The dystopian future world where Asha lives and works is beautifully and starkly presented: it’s a minimalist and sterile arena where everyone dresses the same and has the same hair-style, or none rather, as in these times of rigorous water rationing, washing your hair wastes the precious liquid. Every single drop of water or its derivation must be saved so when Asha uses the communal bathroom or works up a sweat exercising on the gym equipment which is designed to convert human energy into kinetic energy for electricity, she must pop the waste product into a steriliser and use the purified water. Sooner or later she’s going to run out of water as every time she recycles it, some of it must be lost through her metabolism as water vapour in the air she breathes out. So she’d have to buy a new supply of water and that would put her in debt to the totalitarian state. Clever idea! We see just a small part of this society but as it deals with such deeply personal issues as conserving and recycling your own body wastes, it tells us much about the control the state exercises over Asha and the other humans without any need for voice-over exposition or dialogue between characters. Asha and the people she interacts with show very little emotion – being poker-faced here may mean the difference between life and death – but we get a sense of Asha’s desperation as she becomes a fugitive to preserve the few freedoms she has: freedom to dream, freedom to hope for a different future, freedom to investigate and follow a particular area of scientific research and to bring possible benefits to others.

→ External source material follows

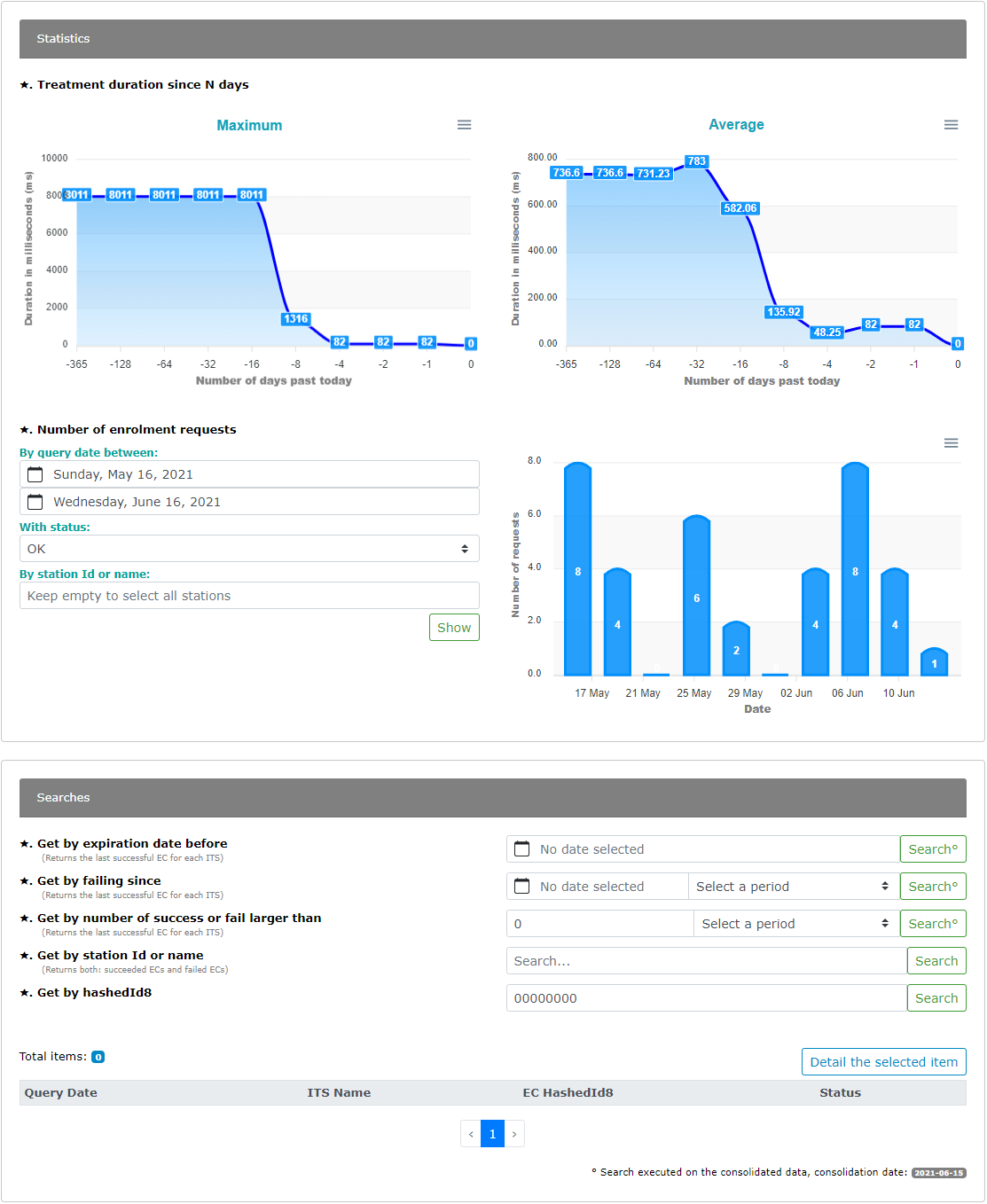This screenshot has height=1204, width=987.
Task: Go to the next page arrow
Action: [514, 1134]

Moswela’s acting is spare and precise; the camera often focusses on her face as emotions flit quickly over her eyes and cheeks, or on her long slender fingers as she opens the parcel, puts the soil into the jar and then the plant inside. She bridges the two halves of the film, the first half taking place underground and the second half featuring her travels in the harsh desert seeking the tree of her dreams. Asha’s wanderings look like the stuff of allegory, referencing perhaps the wanderings of Jesus in the desert for 40 days and nights subject to the Devil’s temptations, or the hardships Siddhartha Gautama put himself under before he found enlightenment and became the Buddha. She meets with superficial triumph followed by despair but never gives up hope for her plant. Some viewers can guess in advance what happens to Asha but her context leaves her with virtually no options.

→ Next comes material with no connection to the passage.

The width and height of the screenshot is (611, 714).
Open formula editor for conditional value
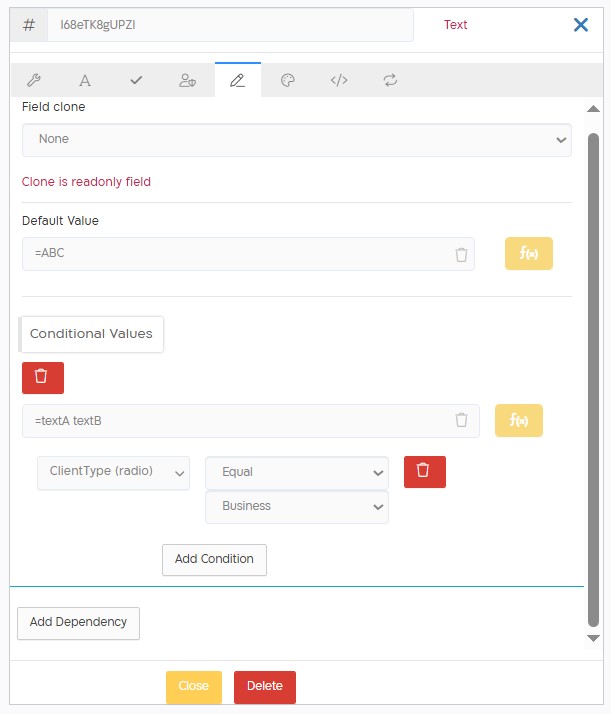point(519,420)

Preservation of the earth’s resources is a strong theme as is also the relationship of an individual to the State and how the State can have a stranglehold over people’s bodies, thoughts, imagination and behaviour. There is much symbolism as well: the plant represents hope, the future and the regeneration of life among other things; its germination paradoxically puts Asha’s own life in danger. Asha represents the independent thinker, the lone seeker who must exist on the edges of society to find truth. Her relationship to her people mirrors the ancient Greek philosopher Plato’s Allegory of the Cave in which prisoners in a cave believe shadows and illusions represent reality as they are compelled to face the cave walls only, until one prisoner is freed and is able to look outside the cave. Asha could also be an Earth Mother giving her life to nurture her plant.

The film might benefit from a longer and more involved treatment of its themes, ideas and characters: we learn very little about Asha’s background and her motivations and why she’s prepared to be a fugitive rather than give in to her superiors. As it is, it’s recommended watching as a description of what our world could be like after global wars have made Earth sterile and destroyed democracy and political freedoms.